Je repense par exemple dans mon histoire à un évènement de ces derniers mois que j’ai envie de vous partager... Je me rappelle très bien, c’était le Vendredi Saint de cette année. Je méditais les textes du jour et voilà que je bute sur une affirmation dans une des lectures : « Par ses blessures (celles du Christ) nous sommes guéris ». Et là, une espèce de colère en moi, parce que je n’étais pas guéri de ma maladie et que je n’y comprenais rien à tout ça, à ce que ça pouvait bien vouloir dire et à ce que Dieu faisait ou ne faisait pas… Et là, en même temps, une espèce de certitude intérieure : je fais l’expérience que la vie en moi est plus forte que cette maladie, que c’est plus fort que ce mal qui me ronge, que je suis vivant et que je vis des choses très belles que je n’aurais jamais imaginé vivre…
J’étais bouleversé de cette petite expérience spirituelle. Qui n’enlevait pas la maladie mais qui me faisait toucher du doigt, je crois, une forme de guérison. La guérison intérieure, une guérison du cœur. Celle qui permet de croire vraiment que Dieu est là, qu’il porte avec nous, même au cœur de ce que nous avons à traverser que nous aurions tellement voulu ne pas avoir à vivre.
Eh bien là, là encore, il faut rendre grâce !
Ceci dit, comment comprendre alors ces histoires de guérisons miraculeuses dans l’Évangile ? On l’a entendu ce soir encore, Jésus guérit…. On a aussi entendu que les gens en voudraient plus, et qu’on lui amène plein d’infirmes. Mais qu’il ne veut pas tous les guérir puisqu’il leur dit qu’il doit s’en aller ailleurs ; ce qu’il fait !
Il ne va pas tous les guérir, comme s’il ne venait pas pour cela. En tout cas pas comme on le croit spontanément. On voudrait qu’il soit une sorte de faiseur de miracles or lui n’est pas venu pour cela, il n’est pas venu seulement pour cela. Jésus est venu pour quelque chose de bien plus grand.
Sa mission c’est d’annoncer le salut, dont ces miracles, ces guérisons, sont le signe, le signe qu’il peut nous sauver, le signe qu’il vient de Dieu, le signe que Dieu est là et nous sauve. Il nous sauve ça veut dire qu’il nous libère de ce qui nous empêche d’être pleinement vivant, ce qui nous cloue au sol ou qui nous replie sur nous. Il nous en sauve, ça veut dire qu’il nous le promet et que déjà nous pouvons en faire un peu l’expérience.

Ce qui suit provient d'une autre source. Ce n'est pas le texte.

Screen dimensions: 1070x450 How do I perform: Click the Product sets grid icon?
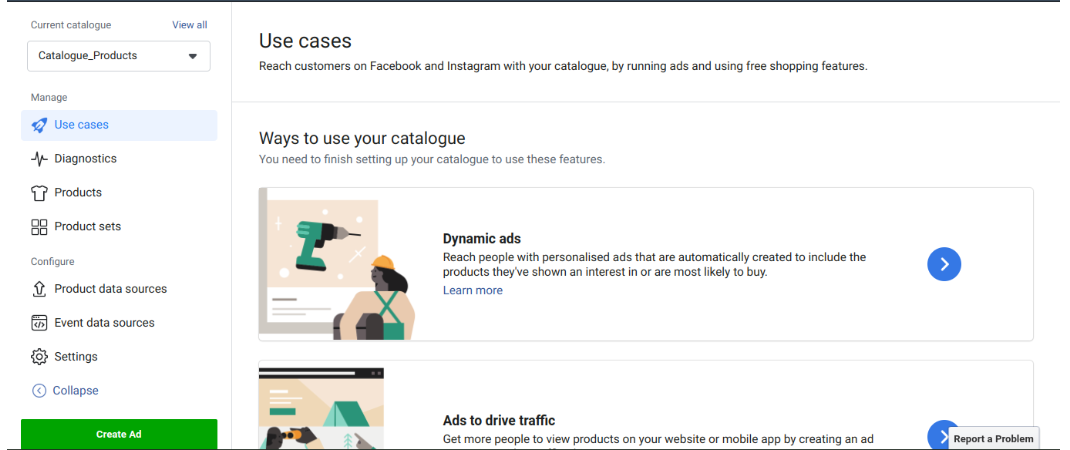click(x=39, y=227)
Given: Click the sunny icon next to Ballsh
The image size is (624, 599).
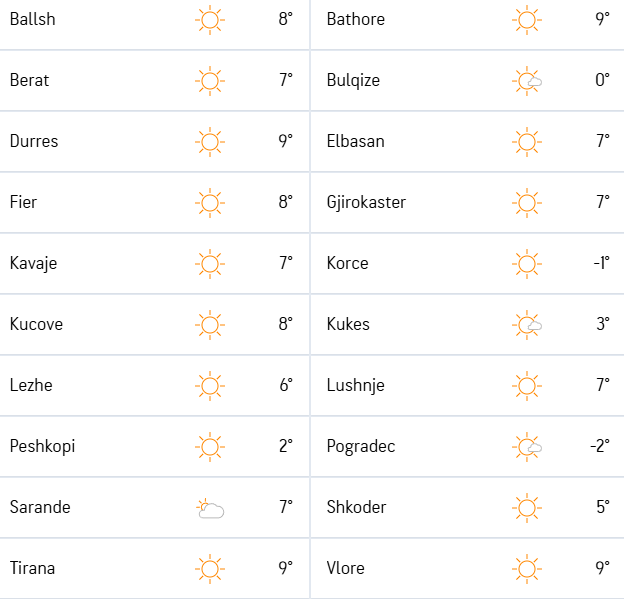Looking at the screenshot, I should [x=210, y=20].
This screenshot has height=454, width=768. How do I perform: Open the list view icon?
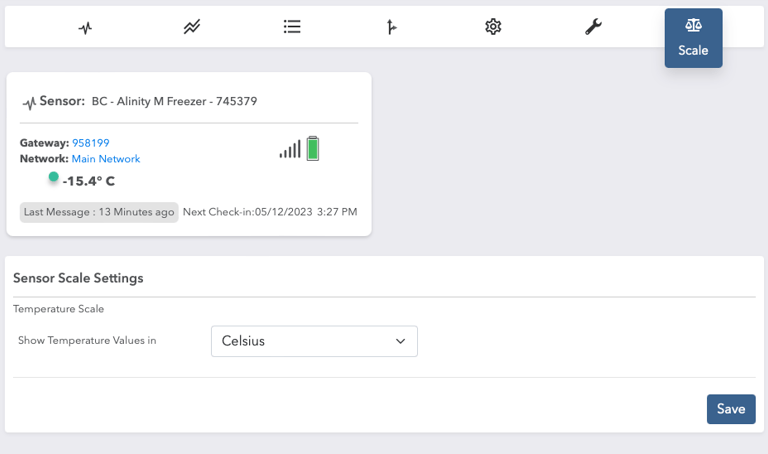pos(292,26)
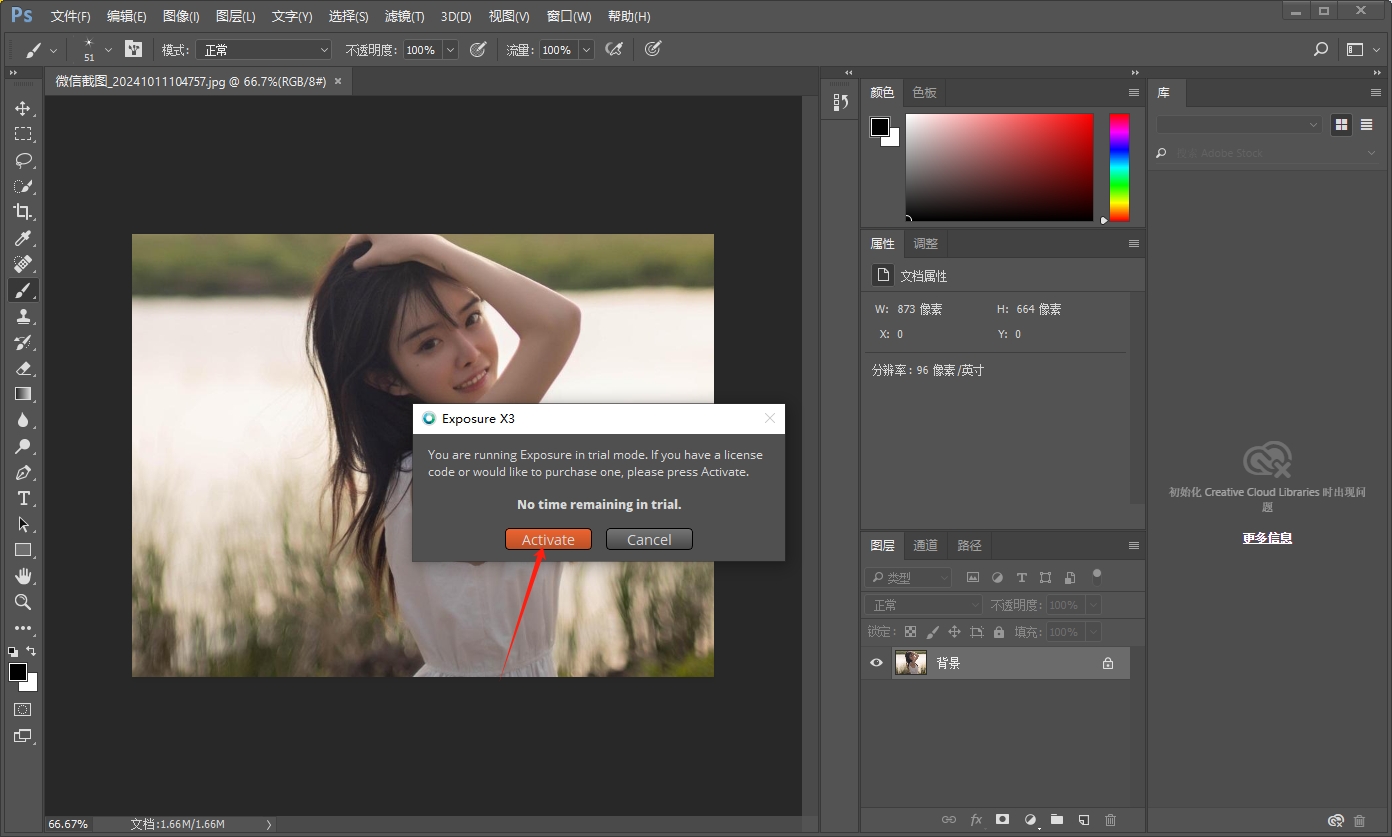Click the Activate button
Viewport: 1392px width, 837px height.
pyautogui.click(x=548, y=539)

Ça se fera je ne sais comment, au sens où ça se fera de plein de manières différentes selon le mal qui nous ronge et selon notre histoire à chacun. Mais c’est ça qui nous est promis et que Dieu veut pour nous.
Alors je me disais qu’on pourrait essayer de faire mémoire ce soir des expériences de salut que nous avons peut-être pu vivre déjà. Ces fois où nous avons été rejoints, relevés, remis en route, ces évènements ou ces rencontres où nous avons trouvé ou retrouvé sens ou saveur à la vie, malgré ce qui était difficile à vivre, ces évènements ou ces rencontres où une parole ou un geste ont été de l’ordre d’une consolation, ou d’un pardon, quelque chose qui a donné sens au cœur de ce qui était traversé.
Voilà, tout simplement rendre grâce pour ces visages, ces situations, qui ont été de l’ordre, je le crois, d’un agir de Dieu, ces mains qui ont pris soin et par lesquelles, je le crois, Dieu prenait soin de nous, ces voix qui ont osé une présence ou une parole et par lesquelles, là aussi, Dieu nous a peut-être parlé...
Tout simplement nous prenons quelques instants de silence pour cela, pour l’offrir ensuite en action de grâce avec le pain et le vin de l’eucharistie par lesquels Jésus veut nous rejoindre au cœur du concret de ce que nous vivons. Amen.